Firstly, I have to work full time in order to support myself, but I also have to be a full time digital media student because the program isn't offered part time. At the end of the day I am so exhausted from leading a double life that I rarely go out with friends or leave time to relax and collect myself. I started this crazy schedule in the fall of 2006, so by now it's taken quite a toll on me. Also, due to my work schedule, it's very hard for me to get to campus (especially for group projects) since I schedule my work hours around class and I don't have a lot of other free time. I always seem to make it work, but it's tiring and challenging. Spending nights on campus to render while taking animation classes in Maya was one of the hardest times I've faced. Unfortunately it made me really dislike animation and Maya, even though if it was my full time job I'd be excited to do it each day and learn more. I just didn't have enough hours in the day.
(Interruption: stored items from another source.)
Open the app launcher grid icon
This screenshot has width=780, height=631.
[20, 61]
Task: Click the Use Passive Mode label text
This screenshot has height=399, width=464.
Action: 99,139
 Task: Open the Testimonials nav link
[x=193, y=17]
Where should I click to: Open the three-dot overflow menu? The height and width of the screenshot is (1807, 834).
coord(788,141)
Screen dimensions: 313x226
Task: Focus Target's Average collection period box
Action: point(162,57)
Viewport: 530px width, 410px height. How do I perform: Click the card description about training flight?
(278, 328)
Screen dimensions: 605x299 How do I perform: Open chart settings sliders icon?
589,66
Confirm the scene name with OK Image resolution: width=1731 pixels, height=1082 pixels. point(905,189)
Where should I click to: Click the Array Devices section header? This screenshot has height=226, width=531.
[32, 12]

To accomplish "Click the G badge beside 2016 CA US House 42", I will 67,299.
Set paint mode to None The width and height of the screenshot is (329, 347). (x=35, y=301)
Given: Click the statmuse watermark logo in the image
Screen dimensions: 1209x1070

My second big challenge is a lack of confidence in my work. At my job I know exactly what I'm doing, and I do it very well. I like that self assuredness, even though I don't like my job. When it comes to schoolwork and digital media, I always feel that my art skills aren't nearly good enough when compared with other students. I come from a programming background and was a computer science major at NYU, but I didn't want programming alone to be my life. That's why I decided to take a year off from school and transfer to Drexel. I feel pretty confident in my programming ability, but when it comes to artwork I've never been the kind of person to get praise for amazing artwork. I feel that I have to work twice as hard for a product that is half as good as naturally talented students. I hope through practice that I can break through this negativity. When I was very young I remember seeing other children's artwork and thinking it was great, but mine just looked like a mess no matter what I did. I think I gave up art then, instead of continuing to try. I'm willing to keep at it with the hopes that I can gain confidence and practice as I go.